Indonesia bangsa besar, bayar lunas jasa pejuang
politik sebelum . . .
Pengamat politik
dengan modal obrolan warung pinggir kali, acap berucap berbau gorengan minyak
curah. Sambil kunyah tahu tempe, mulut nerocos tak berujung pangkal omong sok tahu
politik. Paling-paling tertipu berita media massa, khususnya media penyiaran
televisi yang mencekoki pemirsa yang haus berita. Warung serba nasi ini, ditempeli
semboyan “sekarang
bayar kontan, besok boleh hutang”, malah tak pernah sepi dari pemakan.
Negara saja punya
hutang ke badan dunia, negara donor, atau lembaga keuangan internasional, yang
mengilhami jual beli barang dengan pola BTN = Beli Tapi Nyicil/Ngangsur alias
kredit dengan bunga ringan, tetapi tidak meringankan. Dampak risiko tagihan
ditanggung si penghutang, atau entah apa nama ilmiah ekonominya. Rakyat faham
apa itu uang muka, selain sudah tenar uang rokok, uang pelicin dan jenis
istilah lainnya.Termasuk “Kasih Uang Habis Perkara” yang populer dan berlaku
resmi sepanjang zaman.
“Tidak ada makan
siang gratis”, yang diadop dari semangat negara pemberi hutang : “no free
lunch”. Melahirkan dan menyuburkan politik transaksional, memadukan gaya
politik balas jasa, balas budi sekaligus praktik bareng dengan gaya politik
balas dendam. Periode 2014-2019 berbasis politik transaksional, karena yang
punya kerja dendam politiknya sedang di titik zenith, di ambang atas, sudah
tahap klimaks.
Indonesia dengan
polulasi nomer empat sedunia, menjadikan sebagai bangsa besar. Tua, tanpa loyo
dan layu, berdampak di panggung, industri dan syahwat politik, masih
bersliweran politisi sipil yang tak mati-mati - walau bukan sebagai mayat hidup
- dan tak akan puas sampai mati.
Jika
batas usia dikaitkan dengan produktifitas, ada baiknya, bukan berarti ybs harus
duduk yang manis. Usia senja jangan diartikan sebagai usia yang ditunggu,
sebagai saat tepat sibuk dengan urusan akhirat. Usia senja jangan diartikan
sebagai masuk kotak, habis segala daya dan upaya. Usia pensiun memang bisa
diartikan saat uber rezeki. Karena selama masih aktif, hanya menjalankan
kewajiban sesuai tugas dan fungsi kerja. Pasca pensiun, garis kehidupan tak
akan menaik tajam atau merosot drastis. Tak salah sejak belia sudah mandi
keringat, nanti hidup tua menjadi bermartabat. Semakin berumur, hidup semakin
teratur. Walau sudah meliwati masa ternak-teri, tinggal lele (leyeh-leyeh).

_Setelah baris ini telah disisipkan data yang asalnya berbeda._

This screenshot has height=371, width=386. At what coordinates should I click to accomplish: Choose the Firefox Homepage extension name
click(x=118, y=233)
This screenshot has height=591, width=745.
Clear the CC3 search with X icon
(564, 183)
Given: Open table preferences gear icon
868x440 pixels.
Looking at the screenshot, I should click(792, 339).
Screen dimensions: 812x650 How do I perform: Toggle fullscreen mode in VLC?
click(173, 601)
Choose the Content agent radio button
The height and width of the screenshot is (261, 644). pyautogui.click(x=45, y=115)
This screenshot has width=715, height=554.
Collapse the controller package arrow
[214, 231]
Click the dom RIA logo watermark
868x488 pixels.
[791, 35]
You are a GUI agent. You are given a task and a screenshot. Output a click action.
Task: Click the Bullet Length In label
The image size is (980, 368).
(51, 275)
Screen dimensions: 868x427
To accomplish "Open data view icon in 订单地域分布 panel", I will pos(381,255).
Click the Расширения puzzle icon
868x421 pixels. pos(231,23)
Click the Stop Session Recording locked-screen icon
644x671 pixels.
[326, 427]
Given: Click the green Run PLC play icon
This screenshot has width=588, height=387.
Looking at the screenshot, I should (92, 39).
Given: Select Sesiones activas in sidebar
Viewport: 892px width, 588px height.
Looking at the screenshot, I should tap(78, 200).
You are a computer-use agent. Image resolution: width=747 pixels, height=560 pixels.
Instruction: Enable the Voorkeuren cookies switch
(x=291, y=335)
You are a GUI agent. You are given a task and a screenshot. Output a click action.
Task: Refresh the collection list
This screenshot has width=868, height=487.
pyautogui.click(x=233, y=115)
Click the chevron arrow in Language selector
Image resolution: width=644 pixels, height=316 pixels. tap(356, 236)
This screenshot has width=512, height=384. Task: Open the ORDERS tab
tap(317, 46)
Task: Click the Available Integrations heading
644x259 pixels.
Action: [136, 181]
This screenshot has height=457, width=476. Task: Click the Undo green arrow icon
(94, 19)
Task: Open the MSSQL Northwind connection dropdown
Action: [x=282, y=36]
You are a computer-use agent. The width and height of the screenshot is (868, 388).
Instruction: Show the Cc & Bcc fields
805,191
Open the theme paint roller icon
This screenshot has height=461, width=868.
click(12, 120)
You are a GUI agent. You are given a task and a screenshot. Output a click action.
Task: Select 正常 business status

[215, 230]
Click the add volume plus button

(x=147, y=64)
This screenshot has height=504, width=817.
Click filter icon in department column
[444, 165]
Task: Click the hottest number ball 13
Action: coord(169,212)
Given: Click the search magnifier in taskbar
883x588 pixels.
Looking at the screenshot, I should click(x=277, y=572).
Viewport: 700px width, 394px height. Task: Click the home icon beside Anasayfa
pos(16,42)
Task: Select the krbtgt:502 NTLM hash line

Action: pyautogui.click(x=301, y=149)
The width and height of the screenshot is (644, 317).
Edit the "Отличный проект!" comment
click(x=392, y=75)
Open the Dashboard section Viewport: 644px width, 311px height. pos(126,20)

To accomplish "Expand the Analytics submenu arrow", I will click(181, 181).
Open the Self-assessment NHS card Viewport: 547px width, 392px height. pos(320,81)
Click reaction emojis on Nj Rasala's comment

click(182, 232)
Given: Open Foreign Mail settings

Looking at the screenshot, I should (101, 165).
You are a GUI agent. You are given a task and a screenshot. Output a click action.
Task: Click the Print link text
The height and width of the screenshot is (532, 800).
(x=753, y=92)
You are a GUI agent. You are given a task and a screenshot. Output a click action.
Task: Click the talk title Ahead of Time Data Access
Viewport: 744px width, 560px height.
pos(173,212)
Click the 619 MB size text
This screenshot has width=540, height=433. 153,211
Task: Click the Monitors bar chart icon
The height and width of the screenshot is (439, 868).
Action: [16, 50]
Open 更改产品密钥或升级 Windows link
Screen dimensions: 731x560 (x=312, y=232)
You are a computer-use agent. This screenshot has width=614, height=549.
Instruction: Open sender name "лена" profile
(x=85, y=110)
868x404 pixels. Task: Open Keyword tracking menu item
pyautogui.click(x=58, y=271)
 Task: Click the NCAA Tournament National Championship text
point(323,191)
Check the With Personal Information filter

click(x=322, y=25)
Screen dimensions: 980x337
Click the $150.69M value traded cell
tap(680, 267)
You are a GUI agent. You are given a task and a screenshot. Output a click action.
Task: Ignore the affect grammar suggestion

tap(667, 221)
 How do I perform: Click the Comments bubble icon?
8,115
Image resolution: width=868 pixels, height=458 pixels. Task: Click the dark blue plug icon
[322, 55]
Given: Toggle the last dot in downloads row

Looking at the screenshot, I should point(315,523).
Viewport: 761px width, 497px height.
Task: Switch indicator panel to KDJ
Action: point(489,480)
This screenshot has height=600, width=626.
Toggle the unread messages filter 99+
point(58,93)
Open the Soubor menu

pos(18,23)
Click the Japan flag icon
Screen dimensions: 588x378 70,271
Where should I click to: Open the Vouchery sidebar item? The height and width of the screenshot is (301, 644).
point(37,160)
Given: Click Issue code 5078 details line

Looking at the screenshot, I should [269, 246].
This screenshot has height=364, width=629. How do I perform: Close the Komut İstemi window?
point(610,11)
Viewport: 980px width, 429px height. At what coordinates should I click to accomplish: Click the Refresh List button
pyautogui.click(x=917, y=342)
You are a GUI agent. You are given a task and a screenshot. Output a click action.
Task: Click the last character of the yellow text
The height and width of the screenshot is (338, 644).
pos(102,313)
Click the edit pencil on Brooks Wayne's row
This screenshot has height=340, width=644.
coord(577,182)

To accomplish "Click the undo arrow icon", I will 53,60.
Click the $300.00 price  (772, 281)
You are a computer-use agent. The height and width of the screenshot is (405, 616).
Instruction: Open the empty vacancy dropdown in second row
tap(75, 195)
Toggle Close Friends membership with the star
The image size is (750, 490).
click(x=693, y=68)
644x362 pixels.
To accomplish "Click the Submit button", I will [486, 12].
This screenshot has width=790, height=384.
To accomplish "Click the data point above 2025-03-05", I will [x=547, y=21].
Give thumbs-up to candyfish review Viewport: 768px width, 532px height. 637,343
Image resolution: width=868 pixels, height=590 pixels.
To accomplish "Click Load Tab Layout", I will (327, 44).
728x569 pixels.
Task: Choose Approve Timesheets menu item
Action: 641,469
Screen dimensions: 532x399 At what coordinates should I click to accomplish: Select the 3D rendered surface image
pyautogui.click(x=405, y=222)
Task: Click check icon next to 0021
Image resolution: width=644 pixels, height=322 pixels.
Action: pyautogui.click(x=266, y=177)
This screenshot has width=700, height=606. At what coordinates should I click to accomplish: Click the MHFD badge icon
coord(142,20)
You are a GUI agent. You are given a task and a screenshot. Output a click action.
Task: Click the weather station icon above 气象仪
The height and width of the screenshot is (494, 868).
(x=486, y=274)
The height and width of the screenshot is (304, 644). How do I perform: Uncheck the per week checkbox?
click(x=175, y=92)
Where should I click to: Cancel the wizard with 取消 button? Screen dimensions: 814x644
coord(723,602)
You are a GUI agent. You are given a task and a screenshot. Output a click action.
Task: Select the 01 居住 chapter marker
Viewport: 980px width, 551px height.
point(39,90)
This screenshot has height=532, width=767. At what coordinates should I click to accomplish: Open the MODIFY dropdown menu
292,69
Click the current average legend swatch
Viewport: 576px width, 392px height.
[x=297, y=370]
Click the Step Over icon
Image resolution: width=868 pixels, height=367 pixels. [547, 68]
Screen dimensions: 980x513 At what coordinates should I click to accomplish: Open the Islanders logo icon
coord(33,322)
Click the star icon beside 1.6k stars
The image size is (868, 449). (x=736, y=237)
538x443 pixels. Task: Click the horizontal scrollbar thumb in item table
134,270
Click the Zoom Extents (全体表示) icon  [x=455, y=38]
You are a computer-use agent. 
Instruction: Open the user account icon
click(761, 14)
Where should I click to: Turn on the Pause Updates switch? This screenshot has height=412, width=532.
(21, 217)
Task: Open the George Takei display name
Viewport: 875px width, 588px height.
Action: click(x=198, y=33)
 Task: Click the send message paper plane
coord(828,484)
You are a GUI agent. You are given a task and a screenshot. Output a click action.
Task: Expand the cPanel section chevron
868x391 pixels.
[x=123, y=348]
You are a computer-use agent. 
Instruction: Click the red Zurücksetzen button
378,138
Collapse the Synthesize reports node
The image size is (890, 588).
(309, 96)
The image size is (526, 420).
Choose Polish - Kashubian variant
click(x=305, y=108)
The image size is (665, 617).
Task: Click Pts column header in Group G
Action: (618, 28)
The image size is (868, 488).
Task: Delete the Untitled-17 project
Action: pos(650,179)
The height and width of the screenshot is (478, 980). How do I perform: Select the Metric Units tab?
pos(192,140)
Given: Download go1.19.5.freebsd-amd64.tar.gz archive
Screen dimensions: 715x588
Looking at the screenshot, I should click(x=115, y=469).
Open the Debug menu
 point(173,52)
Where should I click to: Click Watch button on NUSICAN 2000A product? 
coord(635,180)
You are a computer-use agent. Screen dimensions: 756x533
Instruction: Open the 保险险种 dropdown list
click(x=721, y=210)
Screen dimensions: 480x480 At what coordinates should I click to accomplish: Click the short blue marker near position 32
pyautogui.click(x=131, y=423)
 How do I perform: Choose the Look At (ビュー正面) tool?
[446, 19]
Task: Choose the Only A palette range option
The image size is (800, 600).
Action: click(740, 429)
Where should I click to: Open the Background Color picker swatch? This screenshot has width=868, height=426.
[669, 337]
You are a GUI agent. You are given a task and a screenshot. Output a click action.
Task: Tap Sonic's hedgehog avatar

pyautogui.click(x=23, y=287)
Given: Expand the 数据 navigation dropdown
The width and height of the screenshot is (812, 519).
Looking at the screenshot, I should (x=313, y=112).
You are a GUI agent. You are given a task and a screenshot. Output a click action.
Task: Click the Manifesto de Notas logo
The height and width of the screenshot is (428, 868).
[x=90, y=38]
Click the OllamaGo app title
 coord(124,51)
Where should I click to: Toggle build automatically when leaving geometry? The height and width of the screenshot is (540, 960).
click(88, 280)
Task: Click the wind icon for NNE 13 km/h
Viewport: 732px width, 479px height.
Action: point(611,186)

Tiap pagi duduk di teras, melahap surat kabar dan menyeruput secangkir teh nasgitel.
Sibuk momong cucu. Urus pekarangan. Bergegas ketika azan dikumandangkan.
Lalu
kapan mentuntaskan isi cerita dengan judul. Frasa ‘pejuang politik’ tampak heroik, hanya
dilakukan orang yang tanpa pamrih. Minimal, orang yang sudah tidak memikirkan
dunia. Berjuang karena Allah, untuk Allah semata. Konsep yang ideal, di atas
kertas atau dalam bentuk naskah akademis. Jika ‘pejuang politik’ mendapat
balasan dunia berwujud takhta, harta dan jelita (bagi pria) atau berbentuk
harta, harta, harta bagi kaum hawa, sebagai konsekuensi logis bahwa bangsa yang
besar akan membayar jasa ‘pejuang politik’.
Kasus yang menimpa oknum
sekjen parpol bertajuk nasdem, sebagai partai pendatang baru di pesta demokrasi
2014, namun dengan cepat, sigap mampi menyesuaikan diri dengan iklim politik.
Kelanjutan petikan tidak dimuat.